Cosa ne pensi delle parole di Kubrick? Tu come fai a trovare belle e
interessanti storie da trasformare in sceneggiature che possano interessare un
produttore, un regista?
Certo,
penso che nel momento in cui si entra nel meccanismo produttivo, trovare la
storia giusta sia essenziale. Ora come ora, credo di non fare testo… Sto
scrivendo la mia opera prima ed è una storia che voglio produrre a livello
indipendente. Se andrà bene, che già di per sé è un punto interrogativo enorme,
in quel caso cercherò di conciliare la scelta mirata di una storia con le
esigenze dei produttori…
«Ho sempre detto che i due registi che meritano di essere studiati son
Charlie Chaplin e Orson Welles che rappresentano i due approcci più diversi di
regia. Charlie Chaplin in modo grezzo e semplice, probabilmente non aveva il
minimo interesse per la cinematografia. Si limita a schiaffare l’immagine sullo
schermo, e basta: è il contenuto dell’inquadratura che importa. Invece Welles,
al proprio meglio, è uno degli stilisti più barocchi nello stile tradizionale
del racconto filmico.» (Conversazione con Stanley Kubrick su 2001 di
Maurice Rapf, 1969). Tu cosa apprezzi di più di un film, l’immagine o il
racconto, l’inquadratura o i dialoghi? Oppure, per te, cosa è importante in un
film, per rimanere nelle parole di Kubrick?

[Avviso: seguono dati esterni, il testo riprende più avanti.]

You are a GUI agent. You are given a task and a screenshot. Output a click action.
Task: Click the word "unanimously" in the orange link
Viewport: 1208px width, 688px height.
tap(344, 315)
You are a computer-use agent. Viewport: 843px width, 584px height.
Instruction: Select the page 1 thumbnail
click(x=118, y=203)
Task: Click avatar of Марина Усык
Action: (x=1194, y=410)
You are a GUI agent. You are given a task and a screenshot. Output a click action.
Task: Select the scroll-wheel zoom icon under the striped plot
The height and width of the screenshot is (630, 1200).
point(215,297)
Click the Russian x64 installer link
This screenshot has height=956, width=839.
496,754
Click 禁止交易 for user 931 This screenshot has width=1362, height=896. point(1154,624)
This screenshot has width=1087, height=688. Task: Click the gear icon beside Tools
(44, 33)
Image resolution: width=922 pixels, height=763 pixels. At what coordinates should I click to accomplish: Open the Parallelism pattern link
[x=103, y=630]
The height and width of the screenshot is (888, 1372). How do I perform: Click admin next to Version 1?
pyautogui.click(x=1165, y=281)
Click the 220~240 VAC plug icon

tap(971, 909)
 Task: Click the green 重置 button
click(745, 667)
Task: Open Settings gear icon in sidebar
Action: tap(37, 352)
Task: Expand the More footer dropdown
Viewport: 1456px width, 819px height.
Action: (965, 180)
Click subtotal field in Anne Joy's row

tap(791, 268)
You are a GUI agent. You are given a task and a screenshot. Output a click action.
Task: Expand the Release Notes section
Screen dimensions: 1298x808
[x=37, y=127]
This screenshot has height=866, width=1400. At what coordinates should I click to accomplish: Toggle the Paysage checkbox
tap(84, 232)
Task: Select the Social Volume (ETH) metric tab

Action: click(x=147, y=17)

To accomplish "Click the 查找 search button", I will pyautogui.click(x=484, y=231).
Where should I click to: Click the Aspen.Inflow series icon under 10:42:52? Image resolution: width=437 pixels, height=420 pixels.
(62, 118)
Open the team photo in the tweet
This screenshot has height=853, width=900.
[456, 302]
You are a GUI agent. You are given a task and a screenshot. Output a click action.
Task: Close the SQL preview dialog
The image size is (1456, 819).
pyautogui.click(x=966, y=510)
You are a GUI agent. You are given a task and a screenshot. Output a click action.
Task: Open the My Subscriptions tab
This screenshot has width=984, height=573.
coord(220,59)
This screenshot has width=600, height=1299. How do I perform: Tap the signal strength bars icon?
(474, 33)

Sono ossessionata dalla pulizia delle
inquadrature… Per me sono un dramma gli interruttori della luce, i termosifoni,
o qualsiasi cosa che potrebbe “sporcare” un’immagine in modo non funzionale…
Poi certo, apprezzo altri aspetti, i dialoghi ad esempio.
«Il cinema lo chiamerei semplicemente vita. Non credo di aver mai avuto
una vita al di fuori del cinema; e in qualche modo è stato, lo riconosco, una
limitazione.» Bernardo Bertolucci (1941-2018). Qual è la tua
posizione da addetto ai lavori, di chi il cinema lo vive come professione ma
anche come passione, rispetto a quello che disse Bertolucci? Oltre ad essere
un’arte, cos’è il cinema per te?
Il cinema, se sei o vuoi provare
a diventare un regista, penso sia un qualcosa che inevitabilmente ti porti
dietro durante le giornate. Per dire, io non sono certo Bertolucci, ma mi rendo
conto che in alcuni momenti della giornata, mentre sono in compagnia, non sono
totalmente presente, ascolto quello che mi si dice, ma non fino in fondo. Dopo
ripensandoci mi sento in colpa, ma le storie che sto scrivendo, le immagini che
mi evocano alcuni punti, si mescola con le mie giornate. Il cinema per me
diventa un dialogo interiore, una solitudine che condivido con i personaggi di
cui sto scrivendo. Resta il fatto che non prendo troppo sul serio certe cose,
potrei pure diventare una buona regista, ma eviterei di parlarne troppo perché
credo non sia un aspetto di cui andare così fieri. Il cinema non è tutta sta
cosa, credo che il vero talento sia essere persone di talento con chi ci sta
vicino, con chi amiamo, ancor più che dietro a una macchina da presa.
Chi sono i tuoi modelli, i tuoi registi
preferiti, quelli con cui ti piacerebbe lavorare?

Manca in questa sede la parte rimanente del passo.